Türkçede körlüğün “Kör müsün?”, “Kör tuttuğunu, topal yakaladığını…” gibi aşağılama söylemi olarak kullanılması toplumun körlüğe bakışının bir sonucu. Bir sözcüğü günah keçisi ilan etmek ve yerine alternatif bir sözcük koymak uzun vadede çözüm değil. Günümüzde özellikle sosyal medyada “engelli” sözcüğü de hakaret amaçlı kullanılıyor, hatta eski sevgililerinin engelliler gününü kutlayan sosyal medya kullanıcıları bile mevcut. Görüldüğü gibi sözcükleri değiştirmek zihniyeti değiştirmiyor.
Bu soruya nasıl bir cevap vereceğimizi pek bilemiyoruz çünkü karşı tarafın neyi öğrenmeye çalıştığını bu cümleden anlamak pek mümkün olmuyor. Aynı soruyla ifade edilse bile asıl sorulmak istenenler birbirinden çok farklı ve bir o kadar enteresan olabiliyor? “Bu şekilde bir yerden bir yere gitmek zor olmuyor mu?” “Yemek yerken zorlanıyor musunuz?” gibi. Bu soruyla söze başlayıp nasıl seviştiğimizi öğrenmeye çalışan bile var.

Bizim okulda da aynı böyle sizin gibi var ama o hiç böyle değil. Siz her işinizi kendiniz hallediyorsunuz ama o yardım istiyor, kullanıyor mu o bizi?

Gözleri gören bir kişi yemek yapabilir, ama her gören yemek yapmayı bilmeyebilir. Aynı şekilde her kör de bağımsız yaşam becerilerini aynı şekilde geliştirememiş olabilir. Bu durumun nedenleri arasında kişinin özgüven düzeyi, yardımcı teknolojilerden haberdar olup olmaması, kör kimliğini benimsemesi veya gizlemeye çalışması vb. gösterilebilir.

Madem görmüyorsunuz, nasıl yazıyorsunuz?

Bilgisayarlarımızda ve cep telefonlarımızda ekran okuyucu yazılımlar var. O anda ekranda hangi uygulama veya programın açık olduğunu sesli olarak bildiriyor ve bizim verdiğimiz komutları da seslendiriyor. Bu şekilde ekrandaki yazıları okuyor ve yazı yazabiliyoruz.

O zaman siz kitapları da dinliyorsunuz değil mi?

▸ **Görev listesi**:
1. Körlük hakkındaki metnin “Bizim okulda da” ile “çalışması vb. gösterilebilir.” arasındaki bölümünü, iki uç da dahil, yeniden yazın ve “özgüven düzeyi” yerine “kendine güven düzeyi” koyun.
2. Körlük hakkındaki metinde geçen “Görüldüğü gibi sözcükleri değiştirmek zihniyeti değiştirmiyor.” cümlesini lütfen İngilizceye çevirin.

▸ **Veri kümesi kesitleri**:
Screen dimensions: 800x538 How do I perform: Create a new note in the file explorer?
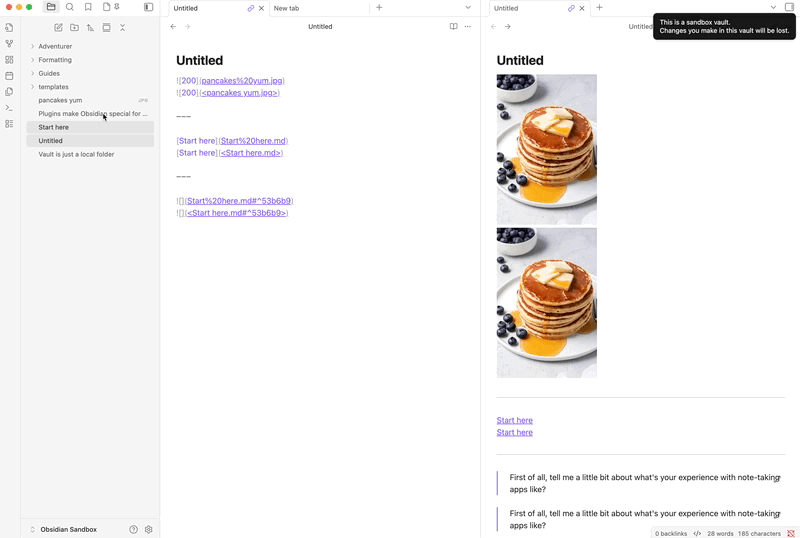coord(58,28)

...

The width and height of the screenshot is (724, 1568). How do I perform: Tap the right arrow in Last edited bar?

...

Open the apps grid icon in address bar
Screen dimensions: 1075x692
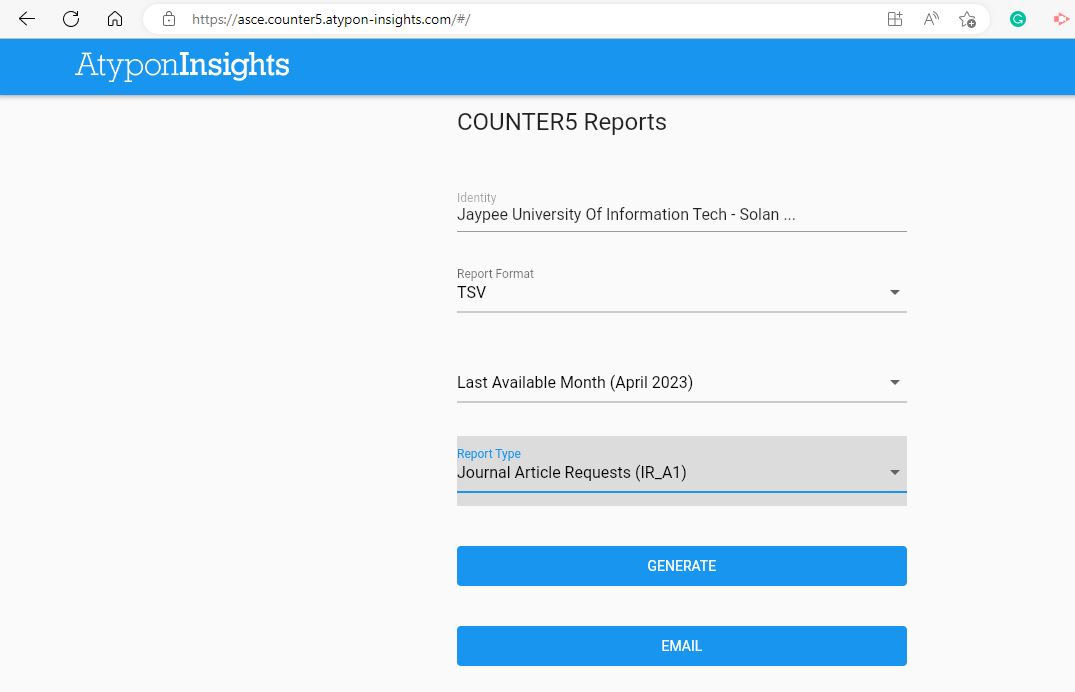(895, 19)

▸ **Görevlere yanıtlar**:
1.
Bizim okulda da aynı böyle sizin gibi var ama o hiç böyle değil. Siz her işinizi kendiniz hallediyorsunuz ama o yardım istiyor, kullanıyor mu o bizi?

Gözleri gören bir kişi yemek yapabilir, ama her gören yemek yapmayı bilmeyebilir. Aynı şekilde her kör de bağımsız yaşam becerilerini aynı şekilde geliştirememiş olabilir. Bu durumun nedenleri arasında kişinin kendine güven düzeyi, yardımcı teknolojilerden haberdar olup olmaması, kör kimliğini benimsemesi veya gizlemeye çalışması vb. gösterilebilir.

2. As can be seen, changing words does not change the mindset.